## Task prompt
Word for word, transcribe every line from the one holding "Retweet the Mellow tweet" through the end of the records, but not the pictures.

## Stored records
# # # # # # #

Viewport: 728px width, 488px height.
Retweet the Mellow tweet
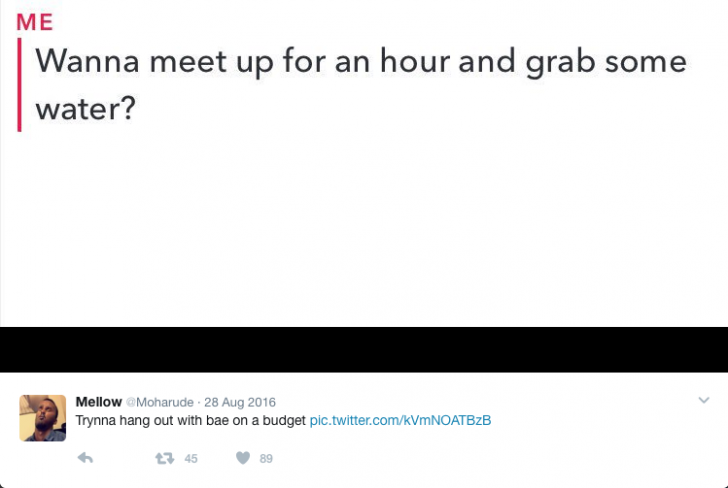164,458
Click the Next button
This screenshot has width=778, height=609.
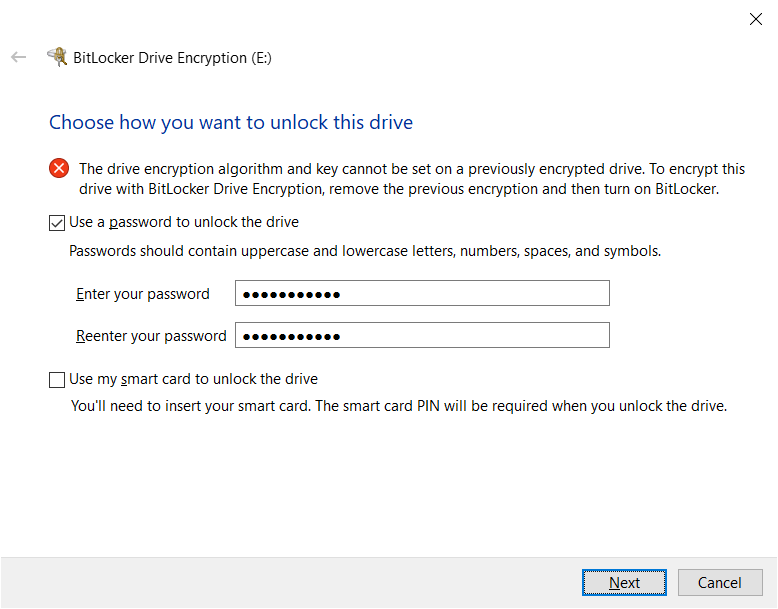coord(624,582)
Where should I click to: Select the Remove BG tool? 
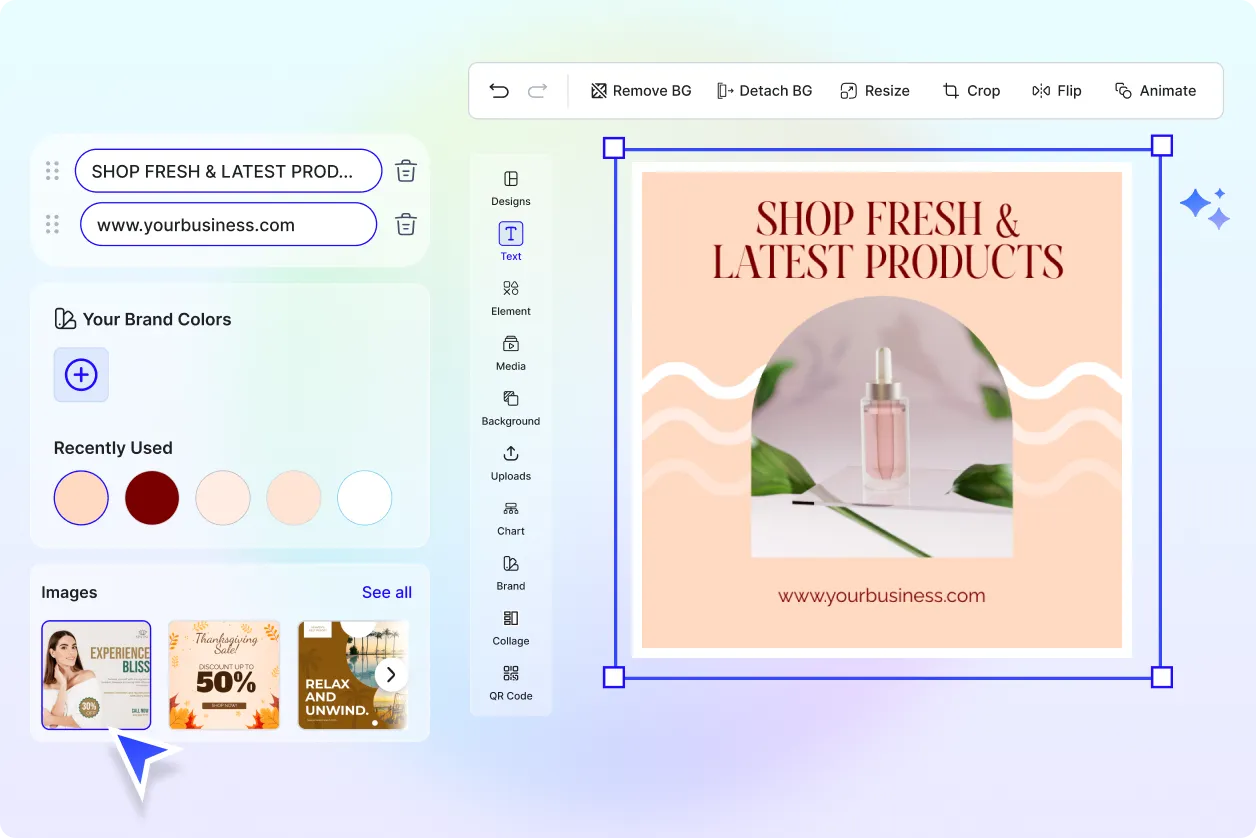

# # # # # # #

## Exercise solution
Retweet the Mellow tweet
164,458
Click the Next button
This screenshot has width=778, height=609.
coord(624,582)
Where should I click to: Select the Remove BG tool? 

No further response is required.